Gangster of Love è il primo cover di Johnny ‘Guitar’ Watson: la scelta è bella e particolare, ma non facile. La parte vocale difetta, forse scontando la presenza di un accompagnamento che, a mio parere, avrebbe dovuto essere minimale per dar spessore a un recitativo più che a un cantato; bene nel break strumentale e nel chorus. È ben distribuito e nelle corde di tutti invece il mid-slow It’s Your Own Fault. Chitarra alla B.B. King, accompagnamento di piano e fake organ, canto tra crooning e shouting.
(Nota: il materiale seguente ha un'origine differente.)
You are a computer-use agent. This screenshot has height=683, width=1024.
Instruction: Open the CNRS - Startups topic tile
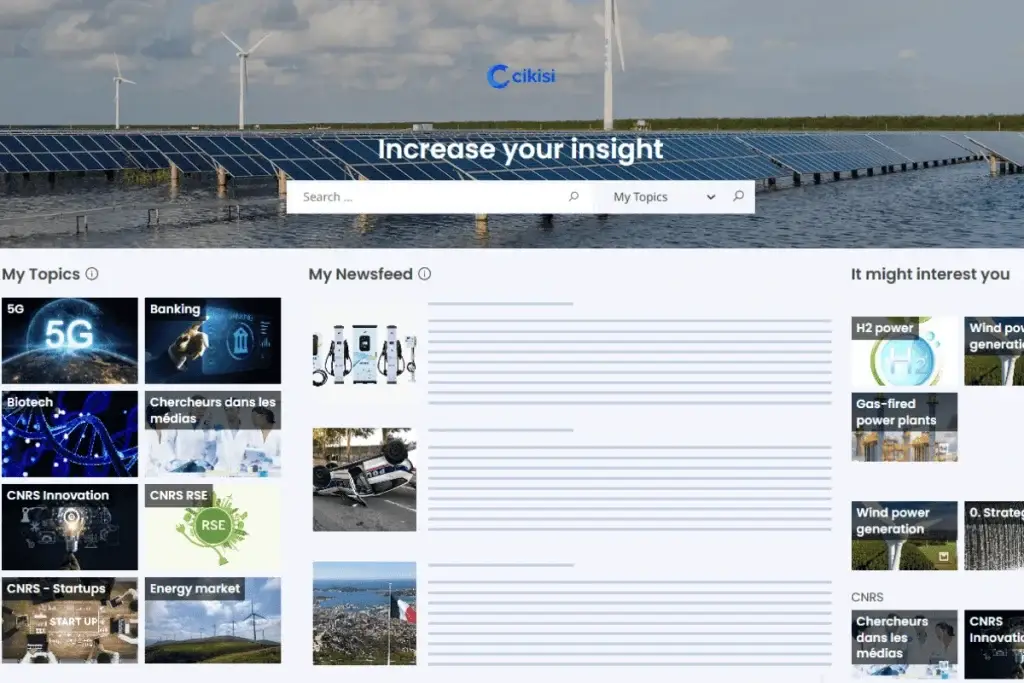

Decisamente meglio riuscito l’altro cover di Johnny ‘Guitar’, l’uptempo Telephone Boogie, anticipato da una risposta dell’operatrice (il leggendario centralino americano, così efficiente da rispondere a qualsiasi richiesta) e carico di molto godibili sonorità texane.
Meet Me in the Bayou ha tanto potenziale, da ‘Pops’ Staples a Lazy Lester, ma non è sfruttato a fondo. Il sapore dello swamp blues c’è, peccato che la fisarmonica non sia coinvolta di più e che l’andamento ritmico sia forse troppo netto. Bene le parti rarefatte e acquose, come la chitarra con tremolo e l’armonica, entrambe con giusto tocco onirico. Side Pocket è il terzo e ultimo brano altrui, strumentale di Fred Kaplan in stile Chicago blues che mette in evidenza il pianista.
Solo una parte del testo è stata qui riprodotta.